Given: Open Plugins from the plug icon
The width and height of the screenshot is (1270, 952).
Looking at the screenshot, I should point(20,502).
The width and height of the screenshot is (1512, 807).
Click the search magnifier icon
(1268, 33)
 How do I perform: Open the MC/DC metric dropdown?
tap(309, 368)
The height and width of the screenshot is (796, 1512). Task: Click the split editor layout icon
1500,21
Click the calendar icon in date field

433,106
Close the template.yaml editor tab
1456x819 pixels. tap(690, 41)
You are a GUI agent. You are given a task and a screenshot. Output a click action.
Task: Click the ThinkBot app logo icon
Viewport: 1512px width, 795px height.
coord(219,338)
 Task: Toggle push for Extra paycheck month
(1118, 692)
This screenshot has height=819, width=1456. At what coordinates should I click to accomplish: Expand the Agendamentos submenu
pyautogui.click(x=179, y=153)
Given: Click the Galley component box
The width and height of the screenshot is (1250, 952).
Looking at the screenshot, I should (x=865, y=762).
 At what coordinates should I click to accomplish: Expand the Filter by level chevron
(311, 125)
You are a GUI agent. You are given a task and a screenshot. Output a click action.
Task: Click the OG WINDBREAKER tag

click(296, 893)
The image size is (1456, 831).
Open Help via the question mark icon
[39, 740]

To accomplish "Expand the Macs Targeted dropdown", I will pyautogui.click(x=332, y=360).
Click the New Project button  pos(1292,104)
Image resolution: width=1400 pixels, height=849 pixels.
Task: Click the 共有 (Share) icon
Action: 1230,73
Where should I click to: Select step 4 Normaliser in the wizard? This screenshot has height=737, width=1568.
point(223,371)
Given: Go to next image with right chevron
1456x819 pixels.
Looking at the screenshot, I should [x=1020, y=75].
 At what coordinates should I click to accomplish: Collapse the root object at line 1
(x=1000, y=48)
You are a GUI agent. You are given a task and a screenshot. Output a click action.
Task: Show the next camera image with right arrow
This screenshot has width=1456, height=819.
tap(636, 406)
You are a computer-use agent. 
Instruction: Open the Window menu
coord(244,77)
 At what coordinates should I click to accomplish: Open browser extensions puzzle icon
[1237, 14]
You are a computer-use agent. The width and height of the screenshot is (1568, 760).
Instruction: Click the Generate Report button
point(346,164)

--------------------------------------------------

* _Prompt_
Retrieve every line above holding the word "next".

* _Result below_
Given: Go to next image with right chevron
Task: Show the next camera image with right arrow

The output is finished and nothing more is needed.